# start of Data

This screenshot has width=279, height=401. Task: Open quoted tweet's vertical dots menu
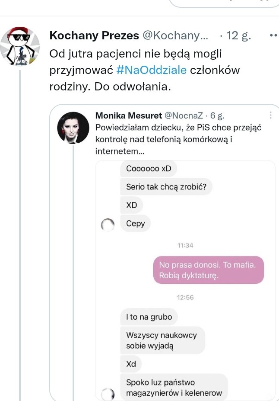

# end of Data
# start of Data

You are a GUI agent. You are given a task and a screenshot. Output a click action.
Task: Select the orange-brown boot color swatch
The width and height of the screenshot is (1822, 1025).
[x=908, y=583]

# end of Data
# start of Data

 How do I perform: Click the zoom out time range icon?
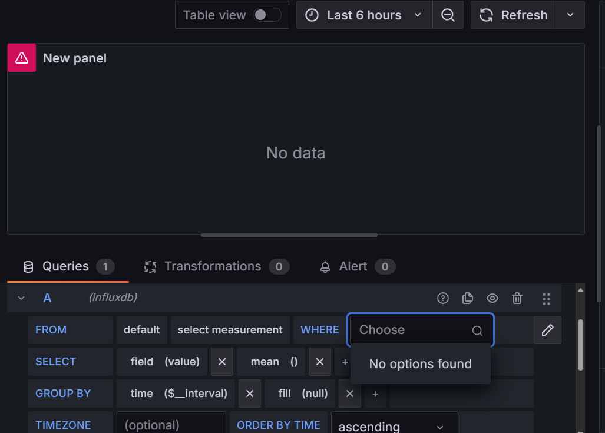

# end of Data

→ **Exercise objective**: Reproduce verbatim every line from the one containing "You are a GUI" through the one containing "[x=908, y=583]", including both of those lines.

→ **The response**:
You are a GUI agent. You are given a task and a screenshot. Output a click action.
Task: Select the orange-brown boot color swatch
The width and height of the screenshot is (1822, 1025).
[x=908, y=583]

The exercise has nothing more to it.